Нельзя забывать, что ты имел успех не только потому, что ты сам такой умный и хороший и что так хорошо действовали твои войска, но и потому, что для твоего удара сложилась благоприятная обстановка, соседи отвлекли на себя основные силы противника, а ты получил преимущества, легшие в основу твоего успеха.
Но этот твой успех — общий, а не только твой. Точно так же, как если у соседа складывается выгодная обстановка, а у тебя тяжелая, то успех соседа не только его успех, но и твой.
Вот это нередко забывают в воспоминаниях. Пишут так, как будто ведут войну только в своих разграничительных линиях, как будто твои войска нечто совершенно отдельное от всего другого. С такой узостью кругозора принципиально нельзя мириться, не говоря уже о том, что узость эта ведет к целому ряду искажений в оценке самого хода военных действий».
Видимо, то обстоятельство, что в период бесед с ним Жуков продолжал работу над своими воспоминаниями, отразилось на характере некоторых сделанных мною записей. Когда человек, проживший большую жизнь, как бы заново оглядывает ее всю наедине с собой, то какая-то часть его размышлений над собственной жизнью проникает и в его разговоры с собеседниками.
Приведу несколько записей, носящих именно такой характер.
«Бывает, чувствуешь, что все-таки не полностью используешь заложенные в тебе возможности, что в той или Другой сфере тебе не хватает знаний, подготовки, систематического образования. Жизнь сложилась так, что многого не удалось приобрести. Скажем, знания биологии, естественных наук, с которыми сталкиваешься даже в своих чисто военных размышлениях. Меня никогда не покидало ощущение, что круг моих знаний более узок, чем тот, какой бы мне хотелось иметь и какой я испытывал необходимость иметь по роду своей деятельности. Испытывал и испытываю».
«Я никогда не был самоуверенным человеком. Отсутствие самоуверенности не мешало мне быть решительным в деле. Когда делаешь дело, несешь за него ответственность, решаешь, — тут не место сомнениям в себе или неуверенности. Ты всецело поглощен делом и тем, чтобы всего себя отдать этому делу и сделать все, на что ты способен. Но потом, когда дело закончено, когда размышляешь о сделанном, думаешь не только над прошлым, но и над будущим, обостряется чувство того, что тебе чего-то не хватает, того или иного недостает, что тебе следовало бы знать ряд вещей, которых ты не знаешь, и это снова вернувшееся чувство заставляет все заново передумывать и решать с самим собой: «А не мог бы ты сделать лучше то, что ты сделал, если бы ты обладал всем, чего тебе не хватает?»

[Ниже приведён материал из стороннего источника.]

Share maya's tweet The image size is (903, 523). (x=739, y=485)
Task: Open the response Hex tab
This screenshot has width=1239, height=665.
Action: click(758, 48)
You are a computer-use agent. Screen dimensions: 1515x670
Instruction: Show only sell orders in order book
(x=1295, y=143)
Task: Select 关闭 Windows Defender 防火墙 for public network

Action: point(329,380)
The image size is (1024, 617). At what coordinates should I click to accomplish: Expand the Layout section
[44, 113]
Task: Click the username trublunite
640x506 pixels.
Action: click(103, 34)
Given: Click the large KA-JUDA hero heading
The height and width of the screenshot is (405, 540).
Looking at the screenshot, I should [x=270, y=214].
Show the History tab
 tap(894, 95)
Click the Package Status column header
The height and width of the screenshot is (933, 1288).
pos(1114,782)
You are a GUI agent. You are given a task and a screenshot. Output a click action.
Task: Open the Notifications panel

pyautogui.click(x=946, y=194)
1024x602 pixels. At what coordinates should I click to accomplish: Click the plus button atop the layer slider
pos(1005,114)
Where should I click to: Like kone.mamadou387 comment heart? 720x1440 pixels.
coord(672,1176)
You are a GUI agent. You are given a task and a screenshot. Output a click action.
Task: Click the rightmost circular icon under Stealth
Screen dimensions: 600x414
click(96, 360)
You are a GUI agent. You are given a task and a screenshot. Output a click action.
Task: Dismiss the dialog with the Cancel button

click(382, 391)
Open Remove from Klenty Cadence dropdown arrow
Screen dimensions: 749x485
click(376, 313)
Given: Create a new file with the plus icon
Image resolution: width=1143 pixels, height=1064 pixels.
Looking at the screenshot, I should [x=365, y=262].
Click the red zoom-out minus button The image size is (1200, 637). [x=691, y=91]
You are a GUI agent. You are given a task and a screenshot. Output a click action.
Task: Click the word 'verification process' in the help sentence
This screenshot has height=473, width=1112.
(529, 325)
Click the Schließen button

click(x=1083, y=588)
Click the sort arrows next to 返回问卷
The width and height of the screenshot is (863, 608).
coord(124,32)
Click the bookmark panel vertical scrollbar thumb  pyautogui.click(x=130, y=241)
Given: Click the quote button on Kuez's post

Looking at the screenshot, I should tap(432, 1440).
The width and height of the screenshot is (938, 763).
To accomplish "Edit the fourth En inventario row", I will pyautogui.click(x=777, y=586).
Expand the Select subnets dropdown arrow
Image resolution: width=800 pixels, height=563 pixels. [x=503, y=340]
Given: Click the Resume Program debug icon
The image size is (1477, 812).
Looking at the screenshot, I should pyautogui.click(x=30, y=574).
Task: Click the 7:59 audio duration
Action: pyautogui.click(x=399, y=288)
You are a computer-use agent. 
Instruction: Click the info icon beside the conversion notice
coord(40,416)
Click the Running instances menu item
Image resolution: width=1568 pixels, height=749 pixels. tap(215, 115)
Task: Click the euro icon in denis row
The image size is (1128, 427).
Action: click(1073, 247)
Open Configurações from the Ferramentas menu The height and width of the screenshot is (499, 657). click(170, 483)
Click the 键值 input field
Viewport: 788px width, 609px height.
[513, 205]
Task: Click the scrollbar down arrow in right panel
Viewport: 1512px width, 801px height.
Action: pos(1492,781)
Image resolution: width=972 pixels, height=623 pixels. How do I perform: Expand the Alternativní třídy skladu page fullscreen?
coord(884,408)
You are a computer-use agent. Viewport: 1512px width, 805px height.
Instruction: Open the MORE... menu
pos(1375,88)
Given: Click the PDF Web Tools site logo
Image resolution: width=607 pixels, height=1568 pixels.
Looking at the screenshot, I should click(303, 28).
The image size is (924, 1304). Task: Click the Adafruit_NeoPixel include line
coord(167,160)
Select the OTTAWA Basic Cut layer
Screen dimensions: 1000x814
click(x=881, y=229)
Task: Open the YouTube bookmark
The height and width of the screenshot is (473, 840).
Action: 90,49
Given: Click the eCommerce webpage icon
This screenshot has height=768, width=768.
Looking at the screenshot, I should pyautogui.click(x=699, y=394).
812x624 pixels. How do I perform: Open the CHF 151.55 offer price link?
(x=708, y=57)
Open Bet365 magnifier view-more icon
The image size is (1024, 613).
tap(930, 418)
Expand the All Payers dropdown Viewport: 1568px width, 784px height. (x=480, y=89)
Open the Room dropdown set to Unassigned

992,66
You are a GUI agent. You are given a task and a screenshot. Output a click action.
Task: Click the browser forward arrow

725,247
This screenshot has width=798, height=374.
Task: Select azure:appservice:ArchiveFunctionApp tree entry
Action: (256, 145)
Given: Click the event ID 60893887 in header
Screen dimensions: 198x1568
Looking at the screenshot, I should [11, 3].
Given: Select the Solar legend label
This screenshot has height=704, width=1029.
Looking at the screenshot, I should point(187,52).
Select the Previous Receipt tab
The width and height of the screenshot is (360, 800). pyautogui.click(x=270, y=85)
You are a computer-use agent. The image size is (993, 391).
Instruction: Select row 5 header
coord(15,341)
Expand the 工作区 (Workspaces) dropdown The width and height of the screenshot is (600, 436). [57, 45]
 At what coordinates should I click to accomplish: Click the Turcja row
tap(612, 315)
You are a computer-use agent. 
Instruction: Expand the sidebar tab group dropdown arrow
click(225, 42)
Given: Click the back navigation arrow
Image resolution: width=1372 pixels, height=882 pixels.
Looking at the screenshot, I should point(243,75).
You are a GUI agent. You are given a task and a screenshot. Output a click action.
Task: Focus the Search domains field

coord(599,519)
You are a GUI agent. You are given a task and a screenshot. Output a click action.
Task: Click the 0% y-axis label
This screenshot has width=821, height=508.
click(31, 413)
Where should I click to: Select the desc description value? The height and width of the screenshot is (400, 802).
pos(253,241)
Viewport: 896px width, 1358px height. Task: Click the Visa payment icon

Мне многое приходилось осваивать практически, без достаточных, предварительно накопленных широких и разносторонних знаний. Это имело и свою положительную сторону. Отвечая за дело, стремясь поступить наилучшим образом и чувствуя при этом те или иные пробелы в своей общей подготовке, я стремился решать встававшие передо мной вопросы как можно фундаментальнее, стремился докопаться до корня, не позволить себе принять первое попавшееся поверхностное решение. Было повышенное чувство ответственности по отношению к порученному делу, ощущение необходимости до всего дойти своим умом, своим опытом, стремясь тут же непосредственно пополнить свои знания всем тем, что было нужно для дела.